- [Exercise input]
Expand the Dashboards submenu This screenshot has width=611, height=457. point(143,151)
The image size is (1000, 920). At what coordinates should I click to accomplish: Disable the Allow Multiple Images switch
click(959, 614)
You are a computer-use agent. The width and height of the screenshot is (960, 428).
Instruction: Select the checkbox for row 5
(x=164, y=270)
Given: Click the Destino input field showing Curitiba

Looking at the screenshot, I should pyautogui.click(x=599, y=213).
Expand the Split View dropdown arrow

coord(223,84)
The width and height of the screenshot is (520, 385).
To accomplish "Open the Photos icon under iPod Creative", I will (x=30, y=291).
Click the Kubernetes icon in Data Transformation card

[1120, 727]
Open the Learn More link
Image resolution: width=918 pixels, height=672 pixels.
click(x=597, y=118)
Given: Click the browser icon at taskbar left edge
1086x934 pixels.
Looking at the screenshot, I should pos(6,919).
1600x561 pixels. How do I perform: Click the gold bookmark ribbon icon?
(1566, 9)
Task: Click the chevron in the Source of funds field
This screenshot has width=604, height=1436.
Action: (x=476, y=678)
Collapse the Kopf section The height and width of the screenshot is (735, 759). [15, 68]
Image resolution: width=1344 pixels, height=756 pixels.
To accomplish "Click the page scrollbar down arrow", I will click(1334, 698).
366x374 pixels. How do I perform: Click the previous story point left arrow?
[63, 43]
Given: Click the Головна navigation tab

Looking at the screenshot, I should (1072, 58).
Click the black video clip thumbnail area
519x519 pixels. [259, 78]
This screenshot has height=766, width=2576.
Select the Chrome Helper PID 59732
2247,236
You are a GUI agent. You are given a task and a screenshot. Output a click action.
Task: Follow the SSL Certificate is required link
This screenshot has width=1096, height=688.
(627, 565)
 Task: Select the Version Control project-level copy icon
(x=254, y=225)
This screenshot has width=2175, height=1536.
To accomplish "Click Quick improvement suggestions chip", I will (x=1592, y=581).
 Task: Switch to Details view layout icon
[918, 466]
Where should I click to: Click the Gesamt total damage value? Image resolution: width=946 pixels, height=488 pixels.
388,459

- [Exercise] Reproduce all of the entries above verbatim, line for line.

- [In response]
Expand the Dashboards submenu This screenshot has width=611, height=457. point(143,151)
The image size is (1000, 920). At what coordinates should I click to accomplish: Disable the Allow Multiple Images switch
click(959, 614)
You are a computer-use agent. The width and height of the screenshot is (960, 428).
Instruction: Select the checkbox for row 5
(x=164, y=270)
Given: Click the Destino input field showing Curitiba

Looking at the screenshot, I should pyautogui.click(x=599, y=213).
Expand the Split View dropdown arrow

coord(223,84)
The width and height of the screenshot is (520, 385).
To accomplish "Open the Photos icon under iPod Creative", I will (x=30, y=291).
Click the Kubernetes icon in Data Transformation card

[1120, 727]
Open the Learn More link
Image resolution: width=918 pixels, height=672 pixels.
click(x=597, y=118)
Given: Click the browser icon at taskbar left edge
1086x934 pixels.
Looking at the screenshot, I should pos(6,919).
1600x561 pixels. How do I perform: Click the gold bookmark ribbon icon?
(1566, 9)
Task: Click the chevron in the Source of funds field
This screenshot has width=604, height=1436.
Action: (x=476, y=678)
Collapse the Kopf section The height and width of the screenshot is (735, 759). [15, 68]
Image resolution: width=1344 pixels, height=756 pixels.
To accomplish "Click the page scrollbar down arrow", I will click(1334, 698).
366x374 pixels. How do I perform: Click the previous story point left arrow?
[63, 43]
Given: Click the Головна navigation tab

Looking at the screenshot, I should (1072, 58).
Click the black video clip thumbnail area
519x519 pixels. [259, 78]
This screenshot has height=766, width=2576.
Select the Chrome Helper PID 59732
2247,236
You are a GUI agent. You are given a task and a screenshot. Output a click action.
Task: Follow the SSL Certificate is required link
This screenshot has width=1096, height=688.
(627, 565)
 Task: Select the Version Control project-level copy icon
(x=254, y=225)
This screenshot has width=2175, height=1536.
To accomplish "Click Quick improvement suggestions chip", I will (x=1592, y=581).
 Task: Switch to Details view layout icon
[918, 466]
Where should I click to: Click the Gesamt total damage value? Image resolution: width=946 pixels, height=488 pixels.
388,459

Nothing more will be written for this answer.